WHAT THIS TASK INVOLVES: Reproduce the following material exactly, including every line.

MATERIAL TO PROCESS:
○ ○ ○

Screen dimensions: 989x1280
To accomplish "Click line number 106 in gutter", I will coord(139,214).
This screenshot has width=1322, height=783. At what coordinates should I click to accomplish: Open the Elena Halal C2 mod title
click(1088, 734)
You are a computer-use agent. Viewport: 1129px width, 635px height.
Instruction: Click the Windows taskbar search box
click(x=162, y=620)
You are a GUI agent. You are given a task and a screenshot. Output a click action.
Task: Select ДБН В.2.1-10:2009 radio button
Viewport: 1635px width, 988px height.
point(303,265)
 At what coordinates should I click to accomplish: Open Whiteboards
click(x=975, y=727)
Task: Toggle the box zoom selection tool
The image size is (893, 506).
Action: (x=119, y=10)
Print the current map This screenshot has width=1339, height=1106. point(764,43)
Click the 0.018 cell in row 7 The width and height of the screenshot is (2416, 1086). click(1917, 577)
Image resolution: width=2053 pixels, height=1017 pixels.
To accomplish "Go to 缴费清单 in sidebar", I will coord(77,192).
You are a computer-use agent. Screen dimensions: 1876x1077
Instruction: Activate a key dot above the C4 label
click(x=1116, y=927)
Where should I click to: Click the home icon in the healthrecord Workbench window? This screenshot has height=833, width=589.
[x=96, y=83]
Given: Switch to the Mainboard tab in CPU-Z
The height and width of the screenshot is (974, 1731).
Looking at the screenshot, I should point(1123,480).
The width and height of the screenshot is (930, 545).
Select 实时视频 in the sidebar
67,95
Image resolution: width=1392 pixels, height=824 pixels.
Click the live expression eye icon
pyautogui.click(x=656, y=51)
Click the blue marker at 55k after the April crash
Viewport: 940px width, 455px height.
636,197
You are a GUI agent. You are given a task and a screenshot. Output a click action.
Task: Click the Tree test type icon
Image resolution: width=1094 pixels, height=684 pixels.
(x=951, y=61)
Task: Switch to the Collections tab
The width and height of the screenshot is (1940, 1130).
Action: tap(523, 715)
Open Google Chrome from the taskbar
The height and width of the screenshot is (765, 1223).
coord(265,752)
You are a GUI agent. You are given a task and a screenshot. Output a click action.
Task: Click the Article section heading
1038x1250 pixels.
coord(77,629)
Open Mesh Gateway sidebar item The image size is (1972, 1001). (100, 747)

○ ○ ○

RESPONSE AREA:
Screen dimensions: 989x1280
To accomplish "Click line number 106 in gutter", I will coord(139,214).
This screenshot has width=1322, height=783. At what coordinates should I click to accomplish: Open the Elena Halal C2 mod title
click(1088, 734)
You are a computer-use agent. Viewport: 1129px width, 635px height.
Instruction: Click the Windows taskbar search box
click(x=162, y=620)
You are a GUI agent. You are given a task and a screenshot. Output a click action.
Task: Select ДБН В.2.1-10:2009 radio button
Viewport: 1635px width, 988px height.
point(303,265)
 At what coordinates should I click to accomplish: Open Whiteboards
click(x=975, y=727)
Task: Toggle the box zoom selection tool
The image size is (893, 506).
Action: (x=119, y=10)
Print the current map This screenshot has width=1339, height=1106. point(764,43)
Click the 0.018 cell in row 7 The width and height of the screenshot is (2416, 1086). click(1917, 577)
Image resolution: width=2053 pixels, height=1017 pixels.
To accomplish "Go to 缴费清单 in sidebar", I will coord(77,192).
You are a computer-use agent. Screen dimensions: 1876x1077
Instruction: Activate a key dot above the C4 label
click(x=1116, y=927)
Where should I click to: Click the home icon in the healthrecord Workbench window? This screenshot has height=833, width=589.
[x=96, y=83]
Given: Switch to the Mainboard tab in CPU-Z
The height and width of the screenshot is (974, 1731).
Looking at the screenshot, I should point(1123,480).
The width and height of the screenshot is (930, 545).
Select 实时视频 in the sidebar
67,95
Image resolution: width=1392 pixels, height=824 pixels.
Click the live expression eye icon
pyautogui.click(x=656, y=51)
Click the blue marker at 55k after the April crash
Viewport: 940px width, 455px height.
636,197
You are a GUI agent. You are given a task and a screenshot. Output a click action.
Task: Click the Tree test type icon
Image resolution: width=1094 pixels, height=684 pixels.
(x=951, y=61)
Task: Switch to the Collections tab
The width and height of the screenshot is (1940, 1130).
Action: tap(523, 715)
Open Google Chrome from the taskbar
The height and width of the screenshot is (765, 1223).
coord(265,752)
You are a GUI agent. You are given a task and a screenshot. Output a click action.
Task: Click the Article section heading
1038x1250 pixels.
coord(77,629)
Open Mesh Gateway sidebar item The image size is (1972, 1001). (100, 747)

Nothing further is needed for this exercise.